Some of the thoughts hurling through my mind found purchase, steadied.
“Okay. If you want me to, I will.”
* * *
When they paroled Jordan Stone in the spring of 2005, he moved back to his parents’ house in Hercules. A small city of about twenty-five thousand on San Pablo Bay, just north of Berkeley. He had just turned twenty-eight and was dead broke. Heading home was logical. Not that Jordan Stone had a choice. Living at home was a condition of his parole. There weren’t many conditions, but that was one of them. Federal and state laws were remarkably tough if you were, say, a sex offender. If Jordan Stone had been convicted of even a crime such as having sex with a seventeen-year-old girlfriend when he was eighteen, he would have faced all kinds of harsh restrictions. Register as a sex offender for life, check in with the local police station anywhere he moved, no living near schools or parks, name and address permanently in a publicly accessible database. But a convicted murderer? Society was more trusting. Sure, he wasn’t going to be voting or buying guns, but beyond that, his only real responsibility was to meet with a parole officer once a week and avoid trouble.

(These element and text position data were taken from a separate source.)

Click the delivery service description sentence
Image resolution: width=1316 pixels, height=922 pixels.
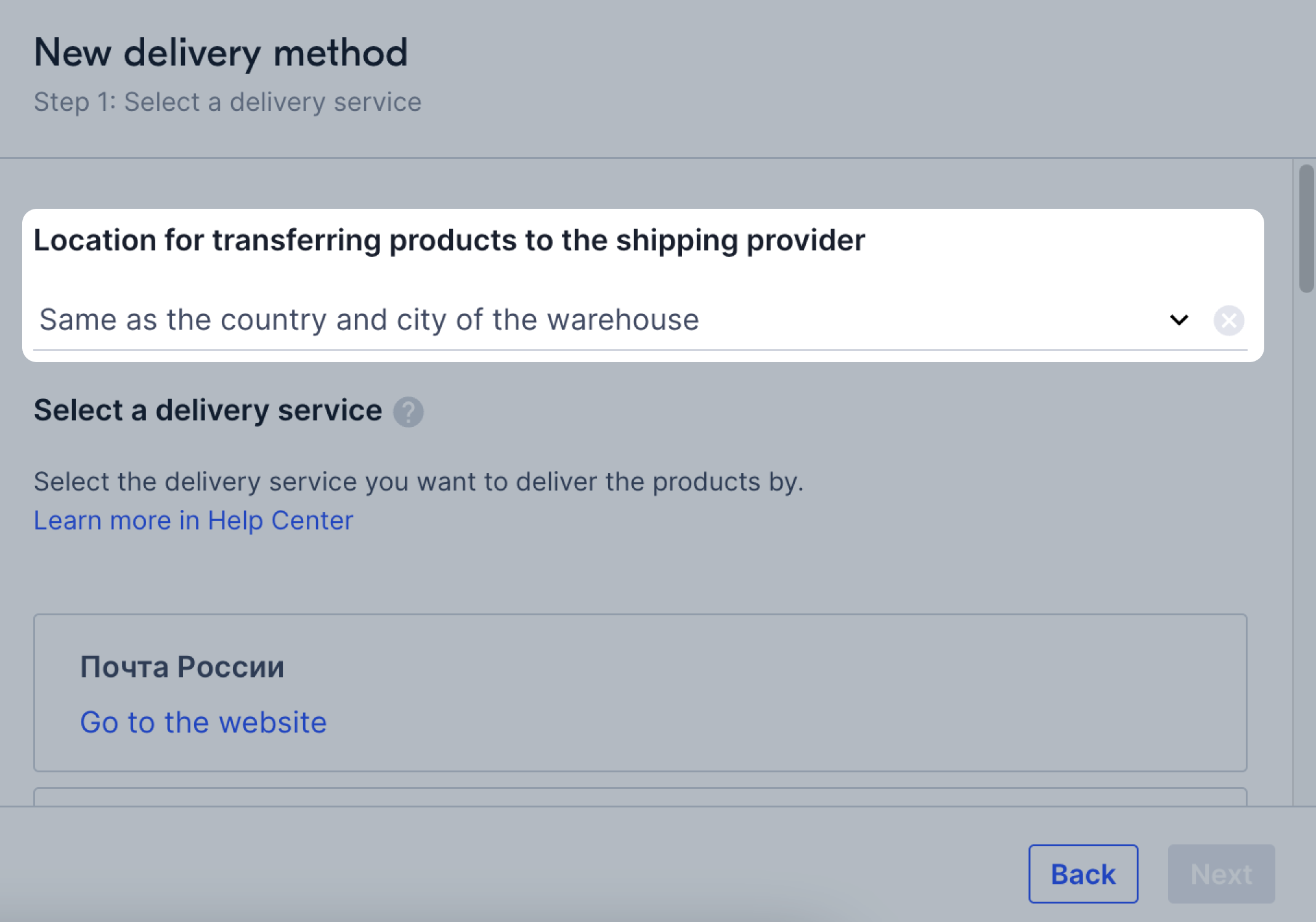(x=419, y=482)
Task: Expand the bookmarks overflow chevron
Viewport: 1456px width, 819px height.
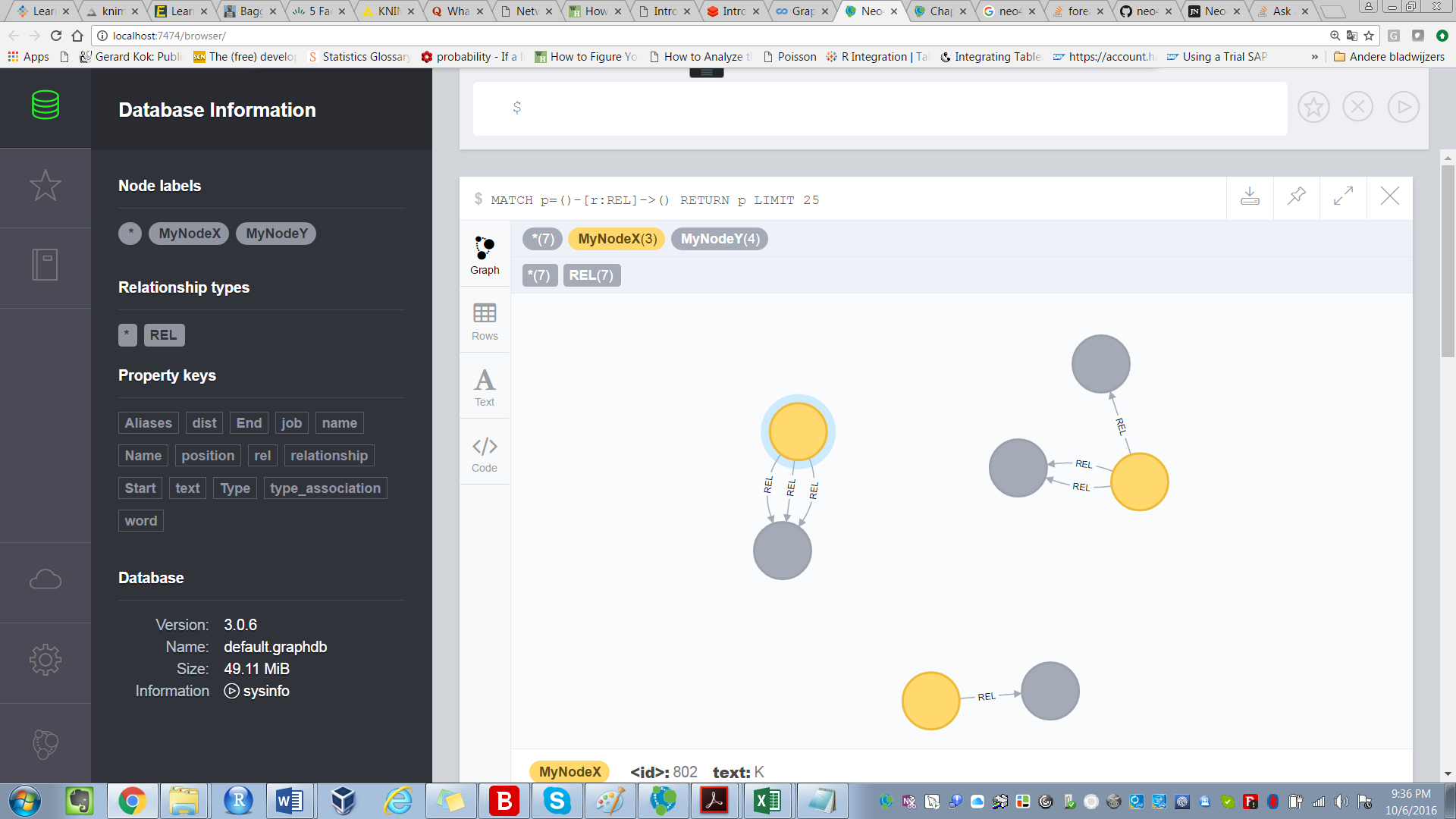Action: point(1314,56)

Back at home in Hercules, Jordan Stone seemed to live quietly. His whole release had been quiet. No media attention. No stories in the papers about the reformed killer returning home. No op-eds thundering for or against his release. Nothing.
His family was middle class. His father owned a small contracting business. He had two siblings, an older brother and a younger sister, now both married, with kids of their own. The sister in San Diego and the brother in Richmond. They didn’t seem close with their middle brother.
Not many businesses made a habit of hiring felons, especially those fresh out of prison for murder, but Jordan Stone was in luck. His father knew a painting crew that either wasn’t too particular or was willing to do a favor. He got a steady job almost right away. Spent Monday through Friday on job sites and enrolled at Contra Costa, a local community college. Courtesy of the State of California, which had already paid about $50,000 a year to lock him up, Jordan Stone now began working toward a college degree.
His days were simple. Work, check in with his parole officer, sleep at home. As part of his parole he couldn’t drink. He didn’t hang out at bars or clubs. He didn’t have many friends. Occasionally he met up with a few guys he’d probably gone to high school with, played pool or went bowling. He usually went to the arcade once or twice a week at least. Spent hours and hours in the NASCAR simulator or battling zombies. Beyond that, his life didn’t seem to have much else.
With one exception. Jordan Stone loved comic books.
There was a comic book store in town. He went in at least three or four times a week. Most of the customers were regulars. They hung out. Knew each other. Almost all of them boys, men, ranging from preteens to middle-aged. A community. There was a back room where Magic: The Gathering tournaments took place on Friday nights, and there was a section with Dungeons & Dragons games and another for Japanese anime and manga. But mostly comic books. And Jordan Stone loved them. He hung out in the store for hours, flipping through old issues. The few times he smiled seemed to be when he was staring deep into the vivid pages of a comic book or graphic novel.